### PASSAGE
********
A vector of FCS file paths pointing to data generated by an LED pulser set to a range of LED levels; different levels generated different FCS files, all data coming from a single instrument.

ignore_channels

A vector of short channel names (values of the $PnN keywords) specifying channels that should not be considered for the fitting procedure. Normally, those should be all non-fluorescence channels, such as the time and the (forward and side) scatter channels.

dyes

A vector of dye names that you would normally use with the detectors specified below. This value does not affect the fitting, but those dyes will be “highlighted” in the provided results.

detectors

A vector of short channel names (values of the $PnN keywords) specifying channels matching to the dyes specified above. The length of this vector shall correspond to the length of the dyes vector. These channels should be all of the same type as specified by the signal_type below, i.e., area or height of the measured signal.

signal_type

The type of the signal specified as the “area” or “height”. This should match to the signal type that is being captured by the channels specified in the detectors argument. The signal type is being used in order to trigger type-specific peak validity checks. Currently, if signal type equals to “height” then peaks with a mean value lower than the lowest peak mean value are omitted from the fitting. In addition, peaks that are not sufficiently narrow (i.e., exceeding a specific maximum CV) are also omitted from the fitting. Currently, the maximum allowed CV is set to 0.65, but the code is designed to make this user-configurable and signal type dependent eventually.

instrument_name

The make/model of the instrument. The purpose if this argument is to allow for instrument-specific peak validity checks. At this point, if “BD Accuri” is passed as the instrument type, then peaks with a mean value lower than the lowest peak mean value are omitted from the fitting. Additional instrument-specific peak validity checks may be implemented in the future.

bounds

On some instruments, the lowest LED peaks may be cut off at a data baseline so that the peak statistics will not be valid. Therefore, peaks too close to the baseline need to be excluded from the fitting. Also, many instruments do not maintain good linearity to the full top of scale, so it is also important to specify a maximum level for good linearity and, on each fluorescence channel, exclude any peak that is above that maximum. The bounds argument shall provide a list specifying the minimum and maximum value for the means of valid peaks; peaks with means outsize of this range will be ignored for that particular channel.
********
### RECORDED DATA
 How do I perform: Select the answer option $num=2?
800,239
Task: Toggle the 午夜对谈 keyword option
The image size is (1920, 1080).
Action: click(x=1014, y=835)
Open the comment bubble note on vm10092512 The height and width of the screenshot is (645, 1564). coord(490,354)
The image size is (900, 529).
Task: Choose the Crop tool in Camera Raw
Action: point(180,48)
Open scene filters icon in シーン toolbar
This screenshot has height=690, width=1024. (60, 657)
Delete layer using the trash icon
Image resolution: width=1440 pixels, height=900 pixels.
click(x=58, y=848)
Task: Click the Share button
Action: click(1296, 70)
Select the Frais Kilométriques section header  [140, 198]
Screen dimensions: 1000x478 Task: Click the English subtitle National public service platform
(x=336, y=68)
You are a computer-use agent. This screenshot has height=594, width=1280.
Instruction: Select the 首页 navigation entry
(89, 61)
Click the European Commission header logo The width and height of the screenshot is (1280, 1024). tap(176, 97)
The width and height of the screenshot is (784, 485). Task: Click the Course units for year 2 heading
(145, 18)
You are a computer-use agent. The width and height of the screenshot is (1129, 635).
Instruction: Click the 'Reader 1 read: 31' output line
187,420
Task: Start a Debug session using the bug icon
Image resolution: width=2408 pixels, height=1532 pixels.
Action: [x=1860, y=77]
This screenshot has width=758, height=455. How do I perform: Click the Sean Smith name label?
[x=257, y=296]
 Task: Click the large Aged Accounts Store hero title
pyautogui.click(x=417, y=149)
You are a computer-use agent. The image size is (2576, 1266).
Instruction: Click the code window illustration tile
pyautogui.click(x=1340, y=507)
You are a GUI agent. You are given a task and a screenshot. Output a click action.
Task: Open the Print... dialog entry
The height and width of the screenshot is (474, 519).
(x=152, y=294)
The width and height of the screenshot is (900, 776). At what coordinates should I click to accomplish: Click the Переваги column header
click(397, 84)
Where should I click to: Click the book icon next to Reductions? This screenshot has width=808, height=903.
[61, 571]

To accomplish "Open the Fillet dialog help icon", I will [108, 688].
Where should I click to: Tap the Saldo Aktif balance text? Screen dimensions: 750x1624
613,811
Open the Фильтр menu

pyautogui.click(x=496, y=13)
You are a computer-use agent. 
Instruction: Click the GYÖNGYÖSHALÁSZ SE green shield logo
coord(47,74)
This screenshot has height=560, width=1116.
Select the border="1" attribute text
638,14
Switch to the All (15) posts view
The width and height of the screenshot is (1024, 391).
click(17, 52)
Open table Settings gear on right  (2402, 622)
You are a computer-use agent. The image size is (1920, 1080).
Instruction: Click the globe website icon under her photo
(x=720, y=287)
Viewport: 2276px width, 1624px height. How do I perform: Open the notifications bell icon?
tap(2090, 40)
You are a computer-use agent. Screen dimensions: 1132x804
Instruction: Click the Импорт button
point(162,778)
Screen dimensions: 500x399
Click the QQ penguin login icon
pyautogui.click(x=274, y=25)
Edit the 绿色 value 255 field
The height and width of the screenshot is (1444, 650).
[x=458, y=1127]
********
### PROBLEM DESCRIPTION
Return, verbatim, the stretch of the argument reference that opens at "The type of" and stops after "type dependent eventually.". Use only the argument reference.

### FINISHED EXERCISE
The type of the signal specified as the “area” or “height”. This should match to the signal type that is being captured by the channels specified in the detectors argument. The signal type is being used in order to trigger type-specific peak validity checks. Currently, if signal type equals to “height” then peaks with a mean value lower than the lowest peak mean value are omitted from the fitting. In addition, peaks that are not sufficiently narrow (i.e., exceeding a specific maximum CV) are also omitted from the fitting. Currently, the maximum allowed CV is set to 0.65, but the code is designed to make this user-configurable and signal type dependent eventually.